According to the above explanations, it seems that mentioned events were related to the peléan type explosion of Aghandagh Mount which happened because of the forming dome on new caldera’s sidelines. By surveying present rocks in these pyroclastics and their similarity to constituent rocks of the main cone of Sabalan, it can be concluded that the explosion has happened in the upper side of main cone of Sabalan and in the edge of second caldera and it has scattered the pieces of last pre-caldera series and main cone around.
Considering the mentioned contents about nuéeardentes of Mue’el Valley and Shirvandareh, it is necessary to add up these points for comparison:
First, the distance between starting points of these two nuéeardentes is around 9 km.
Second, the path of these two clouds is in parallel and overlooking to Meshkinshahr plain and located in valleys on the northern foot of Sabalan.
Third, by the subsidence of new caldera, breakings and faults appeared in the region and the most prominent of them was the creation of Shirvandareh and Mue’el Valley. Both of them were paths of nuéeardentes’ movements.
Fourth, it seems that the two nuéeardentes of Mue’el Valley and Shirvandareh Valley have appeared simultaneously with the second caldera’s subsidence. With this subsidence, some apertures for the exit of available gases above the magma chamber were opened and great explosions due to the sudden release of hot gases along with rock fragments created the nueéardentes of Mue’el Valley and Shirvandareh.

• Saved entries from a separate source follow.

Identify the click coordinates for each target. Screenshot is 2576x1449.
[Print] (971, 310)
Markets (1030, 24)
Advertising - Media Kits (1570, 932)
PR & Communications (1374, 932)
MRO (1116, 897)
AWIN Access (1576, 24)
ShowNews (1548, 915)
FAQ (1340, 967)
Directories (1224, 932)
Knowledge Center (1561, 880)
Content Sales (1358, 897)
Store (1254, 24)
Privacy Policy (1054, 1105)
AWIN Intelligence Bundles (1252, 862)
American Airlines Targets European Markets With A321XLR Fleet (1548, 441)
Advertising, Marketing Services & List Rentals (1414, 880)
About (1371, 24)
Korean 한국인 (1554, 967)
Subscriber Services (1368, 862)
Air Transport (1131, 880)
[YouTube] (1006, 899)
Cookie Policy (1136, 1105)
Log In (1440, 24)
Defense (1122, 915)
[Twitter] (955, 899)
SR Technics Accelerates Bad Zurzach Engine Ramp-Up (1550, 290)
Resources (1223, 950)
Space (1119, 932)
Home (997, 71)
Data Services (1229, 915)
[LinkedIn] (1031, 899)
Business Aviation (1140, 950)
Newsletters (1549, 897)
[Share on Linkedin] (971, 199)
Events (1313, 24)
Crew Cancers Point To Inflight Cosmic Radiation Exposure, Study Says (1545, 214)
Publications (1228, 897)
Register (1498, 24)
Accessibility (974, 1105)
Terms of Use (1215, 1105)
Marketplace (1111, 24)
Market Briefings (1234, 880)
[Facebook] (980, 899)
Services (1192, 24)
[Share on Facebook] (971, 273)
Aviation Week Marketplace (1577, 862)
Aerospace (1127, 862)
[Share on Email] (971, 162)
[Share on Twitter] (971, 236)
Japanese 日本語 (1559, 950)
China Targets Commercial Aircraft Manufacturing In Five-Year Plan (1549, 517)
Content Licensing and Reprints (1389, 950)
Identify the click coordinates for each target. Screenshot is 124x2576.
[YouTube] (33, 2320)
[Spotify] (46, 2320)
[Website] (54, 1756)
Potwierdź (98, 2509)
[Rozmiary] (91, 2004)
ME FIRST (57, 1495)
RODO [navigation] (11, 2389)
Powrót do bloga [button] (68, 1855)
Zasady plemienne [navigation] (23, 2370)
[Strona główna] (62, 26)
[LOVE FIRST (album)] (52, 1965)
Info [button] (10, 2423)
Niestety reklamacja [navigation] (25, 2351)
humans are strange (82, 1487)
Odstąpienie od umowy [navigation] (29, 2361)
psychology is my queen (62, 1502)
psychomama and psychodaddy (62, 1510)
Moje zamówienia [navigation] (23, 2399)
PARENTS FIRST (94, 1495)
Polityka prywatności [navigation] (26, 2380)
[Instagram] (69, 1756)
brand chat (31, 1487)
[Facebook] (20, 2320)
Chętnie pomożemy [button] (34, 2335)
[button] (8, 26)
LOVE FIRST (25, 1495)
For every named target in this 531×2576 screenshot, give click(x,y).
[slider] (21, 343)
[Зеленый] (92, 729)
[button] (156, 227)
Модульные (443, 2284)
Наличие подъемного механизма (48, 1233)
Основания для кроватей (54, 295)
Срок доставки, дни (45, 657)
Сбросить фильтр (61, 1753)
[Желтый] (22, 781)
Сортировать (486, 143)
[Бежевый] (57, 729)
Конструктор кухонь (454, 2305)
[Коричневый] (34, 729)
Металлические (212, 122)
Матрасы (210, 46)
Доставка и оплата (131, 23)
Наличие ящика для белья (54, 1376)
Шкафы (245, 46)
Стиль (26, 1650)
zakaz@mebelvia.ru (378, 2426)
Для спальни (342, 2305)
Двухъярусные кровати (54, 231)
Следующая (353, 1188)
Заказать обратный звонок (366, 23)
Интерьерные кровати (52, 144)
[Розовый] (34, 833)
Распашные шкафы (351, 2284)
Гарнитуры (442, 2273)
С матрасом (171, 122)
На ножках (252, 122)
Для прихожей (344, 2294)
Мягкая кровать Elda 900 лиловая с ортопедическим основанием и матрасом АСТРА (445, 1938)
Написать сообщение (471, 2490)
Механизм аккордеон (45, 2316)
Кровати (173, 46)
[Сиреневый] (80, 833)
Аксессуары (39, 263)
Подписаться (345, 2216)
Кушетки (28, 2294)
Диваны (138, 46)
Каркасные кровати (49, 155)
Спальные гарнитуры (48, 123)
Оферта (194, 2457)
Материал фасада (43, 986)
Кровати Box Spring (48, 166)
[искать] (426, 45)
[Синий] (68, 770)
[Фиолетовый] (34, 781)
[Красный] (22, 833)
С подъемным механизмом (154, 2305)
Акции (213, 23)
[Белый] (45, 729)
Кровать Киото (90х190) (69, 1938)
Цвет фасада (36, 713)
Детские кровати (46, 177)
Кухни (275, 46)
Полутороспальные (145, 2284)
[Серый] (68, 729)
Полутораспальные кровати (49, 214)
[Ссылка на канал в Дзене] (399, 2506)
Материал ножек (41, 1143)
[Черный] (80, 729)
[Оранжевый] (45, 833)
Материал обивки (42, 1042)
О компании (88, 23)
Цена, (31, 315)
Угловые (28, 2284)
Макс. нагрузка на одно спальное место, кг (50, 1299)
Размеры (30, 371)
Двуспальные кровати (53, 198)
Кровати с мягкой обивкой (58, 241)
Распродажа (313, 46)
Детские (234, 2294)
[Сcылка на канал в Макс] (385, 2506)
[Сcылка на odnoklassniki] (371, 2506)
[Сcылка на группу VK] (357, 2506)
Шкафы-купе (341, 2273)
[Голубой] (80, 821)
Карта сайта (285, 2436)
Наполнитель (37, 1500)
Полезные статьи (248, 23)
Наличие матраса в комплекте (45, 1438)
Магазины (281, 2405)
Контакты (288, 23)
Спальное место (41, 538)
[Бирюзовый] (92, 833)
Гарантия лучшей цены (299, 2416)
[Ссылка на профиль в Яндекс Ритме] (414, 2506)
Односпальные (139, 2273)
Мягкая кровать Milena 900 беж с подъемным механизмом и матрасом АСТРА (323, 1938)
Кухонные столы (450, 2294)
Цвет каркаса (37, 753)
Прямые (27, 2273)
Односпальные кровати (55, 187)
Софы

Fifth, considering the situation of Shirvandareh that is closer to Sabalan Soltan (main), the explosion intensity was higher in this place and the number of explosions was more than Mue’el Valley. While nuéeardente of Mue’el Valley that is farther from Sabalan and located in the middle of Aghandagh and Janavardagh has a far lower mass.
Sixth, similar to severe world volcanic explosions that lead to the exit of ashes and ignimbrites and finally appearance of a dome, it seems that the last activity in Sabalan led to the formation of the Qare Gol dome that rose to the surface, in the form of a thick pulp from fractures of the second caldera.